_DIRECTIONS FOR THIS TASK_
Starting at the first line of the data below, write out each line exactly until you reach the line containing "Random gene (79, 1152)", and include that line too.

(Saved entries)
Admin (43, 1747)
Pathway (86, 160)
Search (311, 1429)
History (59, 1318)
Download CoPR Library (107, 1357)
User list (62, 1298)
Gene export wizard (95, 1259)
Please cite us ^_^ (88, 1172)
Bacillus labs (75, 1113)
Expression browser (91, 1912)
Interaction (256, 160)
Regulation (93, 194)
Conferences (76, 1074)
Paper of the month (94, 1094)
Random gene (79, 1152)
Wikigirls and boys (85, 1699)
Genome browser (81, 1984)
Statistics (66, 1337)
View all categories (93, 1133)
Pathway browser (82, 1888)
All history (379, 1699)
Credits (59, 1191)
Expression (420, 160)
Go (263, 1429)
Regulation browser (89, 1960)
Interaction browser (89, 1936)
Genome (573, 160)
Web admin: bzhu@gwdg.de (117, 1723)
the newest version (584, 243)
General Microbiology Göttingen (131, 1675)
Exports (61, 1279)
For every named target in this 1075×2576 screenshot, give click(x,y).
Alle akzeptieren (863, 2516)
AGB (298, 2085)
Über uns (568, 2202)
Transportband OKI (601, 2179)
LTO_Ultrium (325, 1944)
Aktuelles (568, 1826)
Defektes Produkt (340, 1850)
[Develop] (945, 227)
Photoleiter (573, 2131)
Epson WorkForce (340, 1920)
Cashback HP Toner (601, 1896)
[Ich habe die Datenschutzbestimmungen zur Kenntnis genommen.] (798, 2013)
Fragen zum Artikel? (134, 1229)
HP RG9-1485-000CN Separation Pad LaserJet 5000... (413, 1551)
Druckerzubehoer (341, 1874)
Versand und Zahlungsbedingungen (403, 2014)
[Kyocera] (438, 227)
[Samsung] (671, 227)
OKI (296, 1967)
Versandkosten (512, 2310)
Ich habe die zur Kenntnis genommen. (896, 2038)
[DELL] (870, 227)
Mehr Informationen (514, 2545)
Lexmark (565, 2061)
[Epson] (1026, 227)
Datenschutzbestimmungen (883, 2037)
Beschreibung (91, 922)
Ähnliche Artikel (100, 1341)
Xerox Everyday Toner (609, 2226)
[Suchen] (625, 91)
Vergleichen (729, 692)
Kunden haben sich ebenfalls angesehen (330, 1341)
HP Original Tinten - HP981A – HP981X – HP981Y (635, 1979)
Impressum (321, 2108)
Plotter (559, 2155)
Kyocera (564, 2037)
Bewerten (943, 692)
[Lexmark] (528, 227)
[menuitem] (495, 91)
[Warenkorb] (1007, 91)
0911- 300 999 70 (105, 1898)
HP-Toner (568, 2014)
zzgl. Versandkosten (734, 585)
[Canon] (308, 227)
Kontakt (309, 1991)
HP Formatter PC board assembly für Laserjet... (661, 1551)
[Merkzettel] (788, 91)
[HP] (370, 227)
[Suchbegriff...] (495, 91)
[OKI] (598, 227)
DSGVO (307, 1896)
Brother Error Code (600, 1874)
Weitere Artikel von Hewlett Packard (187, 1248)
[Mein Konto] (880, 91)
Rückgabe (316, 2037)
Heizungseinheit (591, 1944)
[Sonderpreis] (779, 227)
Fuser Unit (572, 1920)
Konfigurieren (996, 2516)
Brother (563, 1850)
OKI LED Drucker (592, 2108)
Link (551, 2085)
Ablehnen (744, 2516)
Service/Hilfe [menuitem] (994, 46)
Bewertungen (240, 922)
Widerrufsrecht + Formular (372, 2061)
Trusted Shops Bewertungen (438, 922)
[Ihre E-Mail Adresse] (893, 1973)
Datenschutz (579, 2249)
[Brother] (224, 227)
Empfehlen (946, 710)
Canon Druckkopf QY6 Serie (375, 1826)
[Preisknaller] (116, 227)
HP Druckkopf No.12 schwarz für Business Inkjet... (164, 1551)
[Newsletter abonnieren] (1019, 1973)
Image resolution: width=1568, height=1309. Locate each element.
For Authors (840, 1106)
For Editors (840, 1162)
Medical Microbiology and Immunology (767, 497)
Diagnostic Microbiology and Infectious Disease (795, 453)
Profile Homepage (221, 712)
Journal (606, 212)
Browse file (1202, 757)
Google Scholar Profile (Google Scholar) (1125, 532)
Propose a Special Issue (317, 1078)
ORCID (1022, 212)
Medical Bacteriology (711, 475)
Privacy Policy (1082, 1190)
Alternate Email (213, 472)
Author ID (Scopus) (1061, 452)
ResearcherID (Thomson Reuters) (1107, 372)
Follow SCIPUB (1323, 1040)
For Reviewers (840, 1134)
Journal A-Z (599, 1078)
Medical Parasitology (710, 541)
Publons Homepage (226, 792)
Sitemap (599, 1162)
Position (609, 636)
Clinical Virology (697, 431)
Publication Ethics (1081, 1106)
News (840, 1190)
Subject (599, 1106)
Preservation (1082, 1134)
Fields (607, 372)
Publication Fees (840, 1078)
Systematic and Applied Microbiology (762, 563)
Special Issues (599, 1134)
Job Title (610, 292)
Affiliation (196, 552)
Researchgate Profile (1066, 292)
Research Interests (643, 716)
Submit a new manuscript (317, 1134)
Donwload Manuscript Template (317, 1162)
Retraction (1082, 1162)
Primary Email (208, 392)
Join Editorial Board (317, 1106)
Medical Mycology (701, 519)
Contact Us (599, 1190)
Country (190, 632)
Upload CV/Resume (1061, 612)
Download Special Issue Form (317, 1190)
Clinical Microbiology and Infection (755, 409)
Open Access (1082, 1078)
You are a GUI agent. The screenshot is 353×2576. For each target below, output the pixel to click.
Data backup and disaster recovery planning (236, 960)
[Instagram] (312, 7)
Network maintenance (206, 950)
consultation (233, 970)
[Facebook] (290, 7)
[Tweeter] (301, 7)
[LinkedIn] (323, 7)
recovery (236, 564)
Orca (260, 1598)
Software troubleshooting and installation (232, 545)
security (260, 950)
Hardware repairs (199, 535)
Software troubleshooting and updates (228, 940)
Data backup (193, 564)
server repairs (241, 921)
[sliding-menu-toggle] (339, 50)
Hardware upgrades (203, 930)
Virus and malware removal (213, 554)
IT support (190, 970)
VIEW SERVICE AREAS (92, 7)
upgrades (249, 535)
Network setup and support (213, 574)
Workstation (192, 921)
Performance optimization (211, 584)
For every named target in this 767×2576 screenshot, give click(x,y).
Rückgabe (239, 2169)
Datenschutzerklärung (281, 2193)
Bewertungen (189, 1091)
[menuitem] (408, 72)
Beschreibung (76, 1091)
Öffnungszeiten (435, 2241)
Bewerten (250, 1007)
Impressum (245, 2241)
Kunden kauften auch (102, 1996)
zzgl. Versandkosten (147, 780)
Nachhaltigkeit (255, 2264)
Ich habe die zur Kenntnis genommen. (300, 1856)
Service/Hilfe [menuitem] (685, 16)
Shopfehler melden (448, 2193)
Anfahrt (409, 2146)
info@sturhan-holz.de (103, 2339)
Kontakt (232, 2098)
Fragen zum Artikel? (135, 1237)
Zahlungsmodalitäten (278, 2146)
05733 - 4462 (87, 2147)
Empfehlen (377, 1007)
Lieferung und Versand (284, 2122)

_YOUR RESPONSE_
Admin (43, 1747)
Pathway (86, 160)
Search (311, 1429)
History (59, 1318)
Download CoPR Library (107, 1357)
User list (62, 1298)
Gene export wizard (95, 1259)
Please cite us ^_^ (88, 1172)
Bacillus labs (75, 1113)
Expression browser (91, 1912)
Interaction (256, 160)
Regulation (93, 194)
Conferences (76, 1074)
Paper of the month (94, 1094)
Random gene (79, 1152)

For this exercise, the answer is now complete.